With Long-Form Improv, These Funny Kansas City Teenagers Go Beyond Reality ... And Back
Long-form improvisation is a grueling strain of comedy. But some of Kansas City’s funniest high school students are embracing it. Undaunted, they've spent the last few months trying, sometimes successfully, to master it.
Comedy audiences know about short-form improv, where a random word thrown out from the crowd provokes a three-minute sketch.
Long-form improv starts the same way, but it creates a whole show. Scenes build on scenes and circle back on earlier scenes to carry the story forward to a conclusion — half an hour or more later — that no one could have envisioned when the story started.
The art form has been around for decades, but it's just now becoming more popular with comedy troupes around the country, says Amanda Kibler, the education director at the Coterie Theatre, who has spent most Sunday evenings since January teaching long-form to the best of the Coterie's up-and-comers, students who have excelled in the theater's other comedy classes and were invited to audition for the comedy masters class.
Long-form improv requires a special kind of talent.
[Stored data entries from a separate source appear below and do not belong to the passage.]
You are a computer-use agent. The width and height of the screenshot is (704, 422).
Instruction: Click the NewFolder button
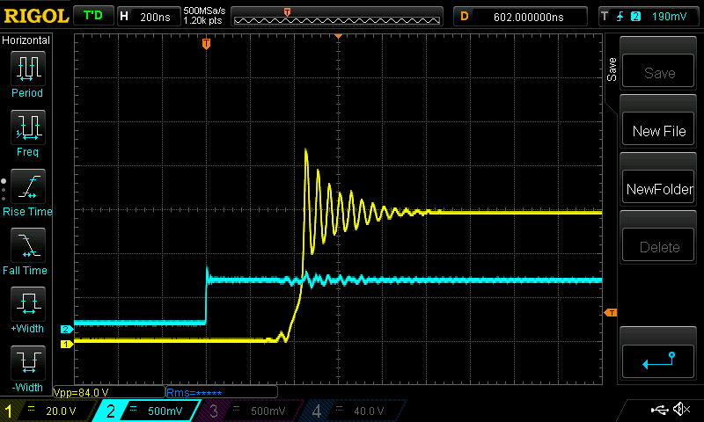(659, 189)
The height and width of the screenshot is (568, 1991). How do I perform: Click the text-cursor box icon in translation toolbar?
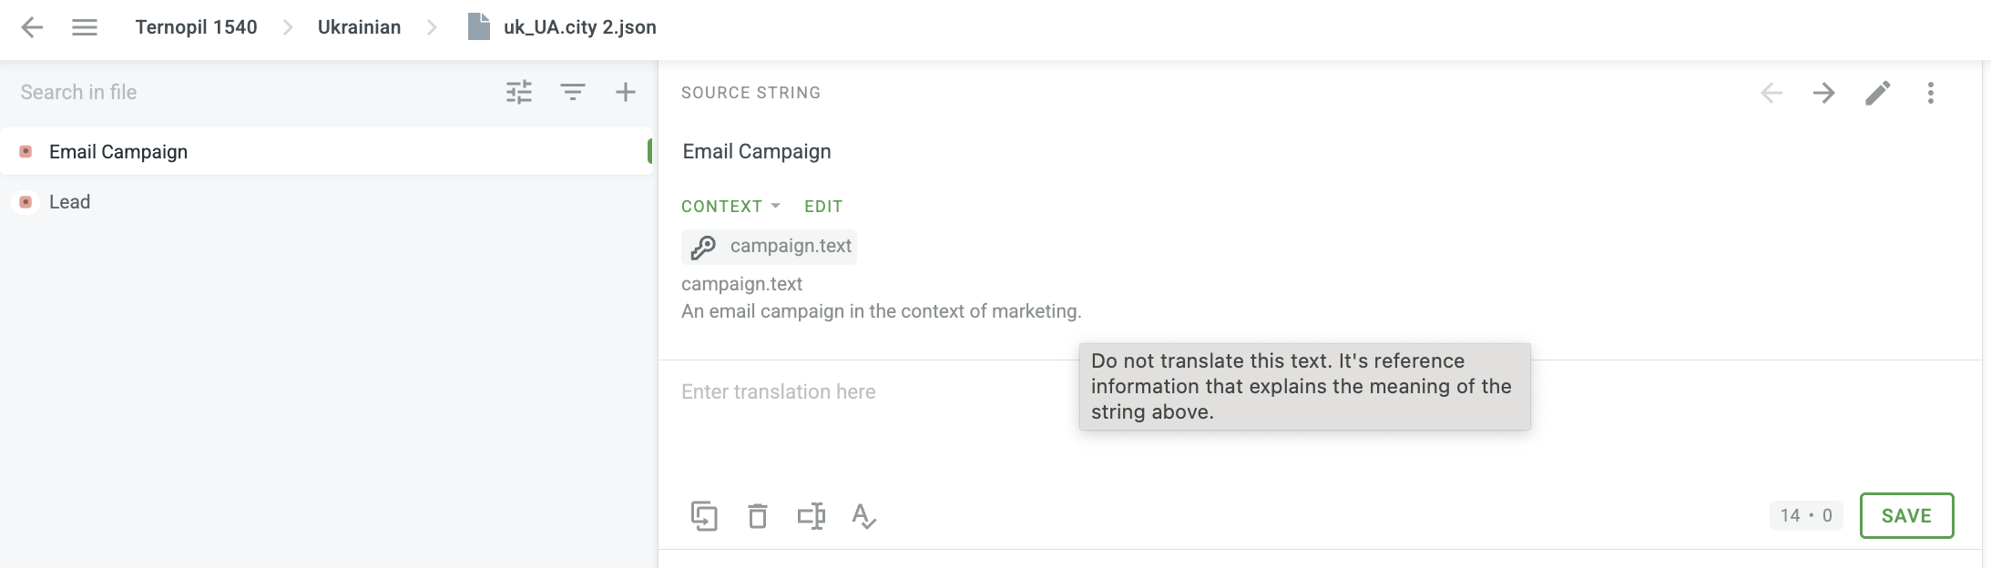[x=812, y=516]
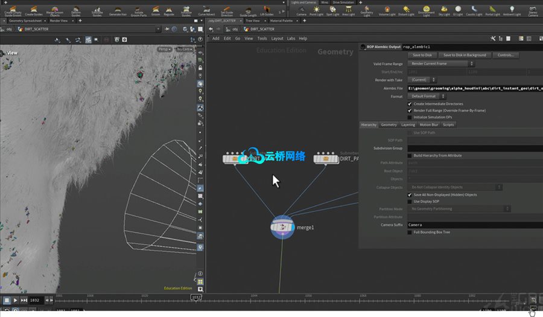Enable Initialize Simulation OPs checkbox

(x=410, y=117)
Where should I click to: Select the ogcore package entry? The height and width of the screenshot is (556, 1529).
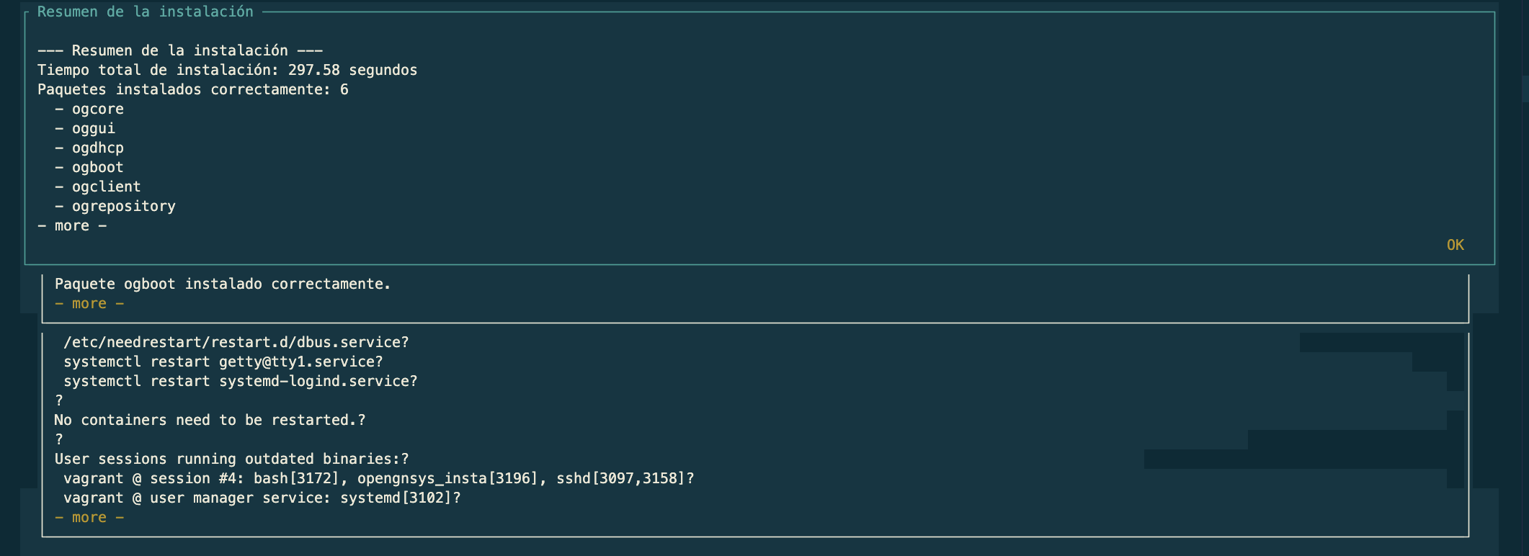[97, 109]
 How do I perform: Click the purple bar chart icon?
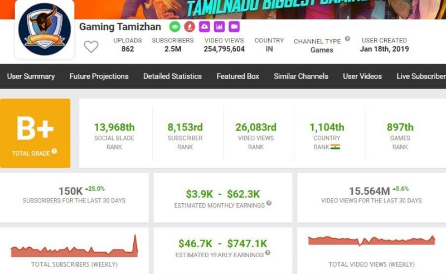[219, 27]
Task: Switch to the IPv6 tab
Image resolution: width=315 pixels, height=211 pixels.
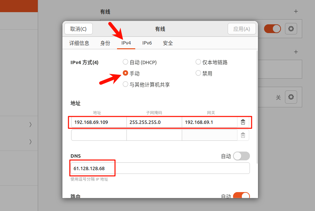Action: point(147,43)
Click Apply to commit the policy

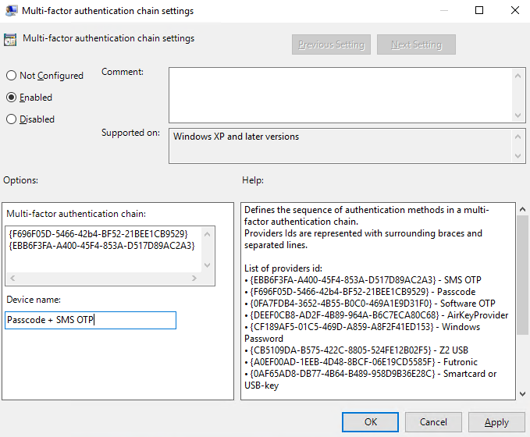point(496,422)
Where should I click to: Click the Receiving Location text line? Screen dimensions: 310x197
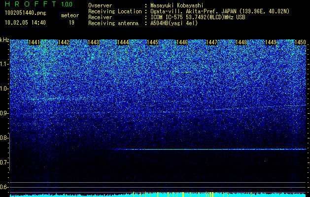point(189,11)
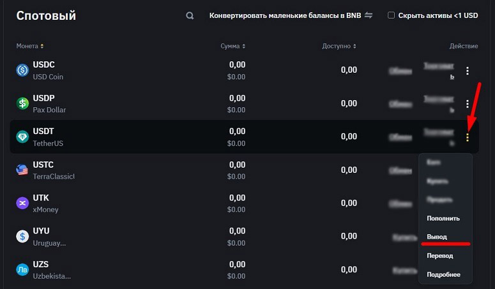Click the USTC TerraClassic icon

pos(22,170)
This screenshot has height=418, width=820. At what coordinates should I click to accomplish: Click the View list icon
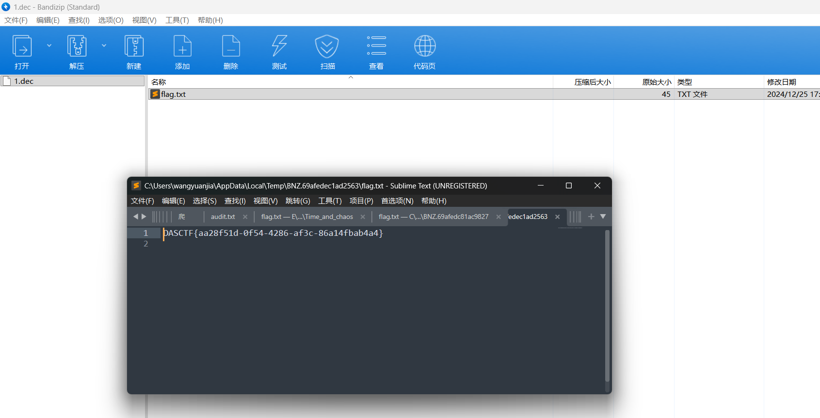click(x=376, y=46)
"The actors need to be (simultaneously) looking ten or fifteen minutes into the future, as well as looking back to the very beginning of the scene they’ve started creating," Kibler says, "because we have to make sure they tie up all the loose ends and see how they converge before the audience realizes what they’re doing."
In other words, a thirty-minute mind trip with an actor's brain simultaneously firing in three different directions: building on the past, planning for the future, and trying to create something entertaining in the moment.
A structure for the ethereal
There are formal ways of doing this. On Sunday nights, the students (mostly boys, many of them favoring gym shorts and school-logo T-shirts) crack each other up while adhering to a complicated organizing structure known as the Harold, a framework of games, scenes and monologues.
On one Sunday night in March, this resulted in a bizarre storyline in which different types of paper became human, and tried to elect a leader, splintered into factions — cardstock, computer paper, ballots, toilet paper — before reuniting for a paper revolution; the paper industry prevailed, while humans were forgotten.
It was ridiculous, but it was also hilarious. At the highest level of improv, says Blue Valley High School junior Evan Phillips (one of the standouts in this year’s master class) there's a "base reality" everyone can relate to.
"And then there’s this weird thing in the scene that stands out from that reality. So everybody’s acting normal, or at least normal to what they think is normal, there just happens to be something odd going on. And that’s where you’re getting your comedy from."
It’s hard to construct that reality on the fly, but when it works, Phillips says, there’s added satisfaction in having nailed something so fleeting.
"If you’re not recording it, then only the people who were there saw it, and then it’s gone forever. But it was something that was created in the moment, and it’s really palpable. It’s just fun to be a part of that."
Phillips is deeply involved in his high school theater department, like several other students in the Coterie's class. Some hope for comedy or acting careers, or want to at least continue performing somehow; others are just trying to improve their comedic timing so they can be better actors, or they want to be writers and are learning improv as a way to generate ideas.
Aidan Gray, a sophomore at Bishop Miege High School, says he likes coming to class because it allows him to channel impulses he otherwise tries to keep in check.
"The people who do this class, funny people in general, walk a thin line between being funny and energetic and being borderline annoying," Gray explains. "It's a good way for people to try to be funny and not worry about getting on people's nerves because it's for a scene or a show."
Keeping all of those funny people moving in the same direction is one of the challenges in this kind of comedy, Kibler says. So, there are rules.
The life lessons of improv
"It’s always important that you don’t ask questions — that you supply answers instead," Kibler explains. "So, 'yes and' is the big mantra. If someone gives an idea, you say yes and build on it. 'Yes and....'"
But an actor can't just stand there and take in ideas. The art form requires fearlessness.
"The risks are throwing ideas out there not knowing if they’re going to work because you just came up with it," Kibler says. "You have to be willing to throw an idea out there and say, 'Yes, that’s good, and I’m going to build on it.' The more bizarre, the better."
Finally, the best long-form improvisers have something else in common, Kibler says.
"It takes the most selfless actors and comedians I've ever met. One of the things we talk about a lot in comedy masters is: You should be the least important person on stage. Everyone else has to be the most important person on stage, so you’re constantly trying to raise them up. It never works if they're being too selfish, when they’re turning a little too focused on themselves."
All of it can be nerve-racking.
"Everyone who’s doing improv has gone to this point where you’re like, I have no idea what I’m doing but I just have to keep doing it," says Anna Sell, a senior at Scion High School. "Sometimes when you’re out on that ledge it doesn’t really go right. But sometimes it turns out beautifully."
The Coterie Theatre's Comedy Masters performance is 7 p.m., Saturday, April 16 at the Coterie Theatre in Crown Center, 2450 Grand Avenue, Kansas City, Missouri, 64108, 816-474-6552.